Recipe courtesy of Gordon Hamersley, Bistro Cooking at Home, Broadway Books, 2003 (original)
2. Butter-Basted Rib Eye Steaks
This steak is based on a recipe from Alain Ducasse. Halfway through cooking, these bone-in rib eyes are basted with a mixture of butter, thyme and garlic, so they’re crusty outside and richly flavored.
– Two 1 1/4-pound, bone-in rib eye steaks
– Kosher salt
– Freshly ground pepper
– 2 tablespoons canola oil
– 4 tablespoons unsalted butter
– 4 thyme sprigs
– 3 garlic cloves
– 1 rosemary sprig
Season the rib eye steaks all over with salt and freshly ground pepper. Let the meat stand at room temperature for 30 minutes.
In a large cast-iron skillet, heat the canola oil until shimmering. Add the steaks and cook over high heat until crusty on the bottom, about 5 minutes. Turn the steaks and add the butter, thyme, garlic and rosemary to the skillet. Cook over high heat, basting the steaks with the melted butter, garlic and herbs, until the steaks are medium-rare, 5 to 7 minutes longer. Transfer the steaks to a cutting board and let rest for 10 minutes. Cut the steaks off the bone, then slice the meat across the grain and serve. Original
3. Rib-Eye Steaks in Red-Wine Sauce
The act of deglazing—using a liquid to “release” pan drippings—is the tried-and-true trick to getting a quick, flavorful sauce. The soy in this recipe melds wonderfully with the wine and adds a certain depth.
– 4 (1/2-inch-thick) boneless rib-eye steaks (2 pounds total)
– 2 tablespoons vegetable oil, divided
– 2 garlic cloves, finely chopped
– 3/4 cup dry red wine
– 1/4 cup water
– 1 1/2 teaspoons soy sauce
– 3 tablespoons unsalted butter, cut into 3 pieces
– 1 tablespoon chopped flat-leaf parsley
Pat steaks dry, then sprinkle with 3/4 teaspoon salt and 1/2 teaspoon pepper (total).
Heat 1 tablespoon oil in a 12-inch heavy skillet over high heat until it shimmers, then sauté steaks in 2 batches, turning once, about 4 minutes per batch for medium-rare. Transfer to a large plate and cover with foil.

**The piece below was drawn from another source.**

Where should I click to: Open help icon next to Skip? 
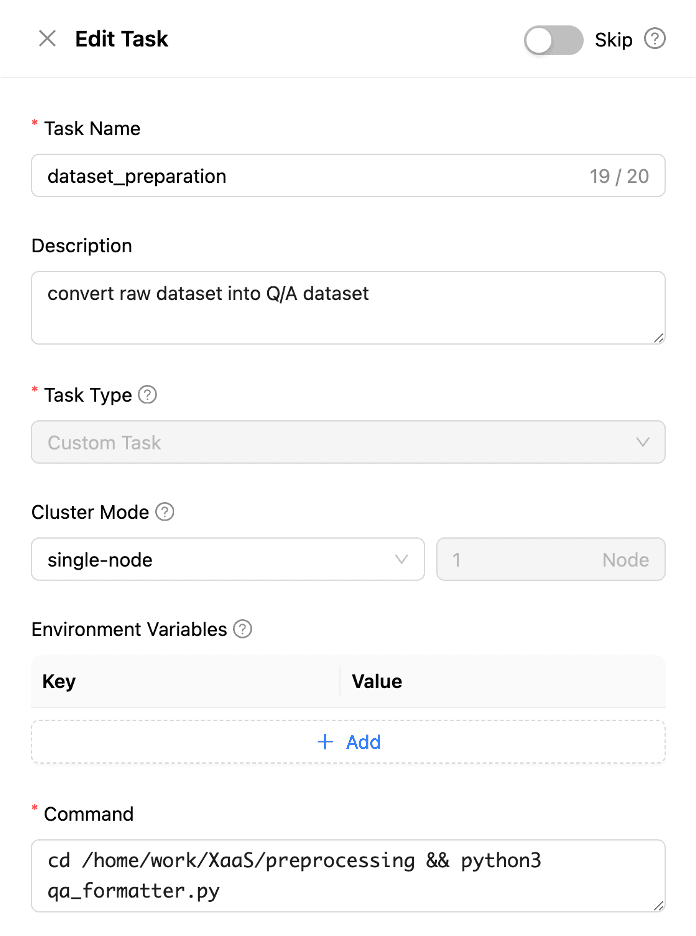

Pour off fat from skillet, then sauté garlic in remaining tablespoon oil over medium-high heat until pale golden, about 30 seconds. Add wine and boil, stirring and scraping up brown bits, until reduced by half, 2 to 3 minutes. Add water, soy sauce, and any meat juices from plate and boil until reduced by half, 3 to 4 minutes.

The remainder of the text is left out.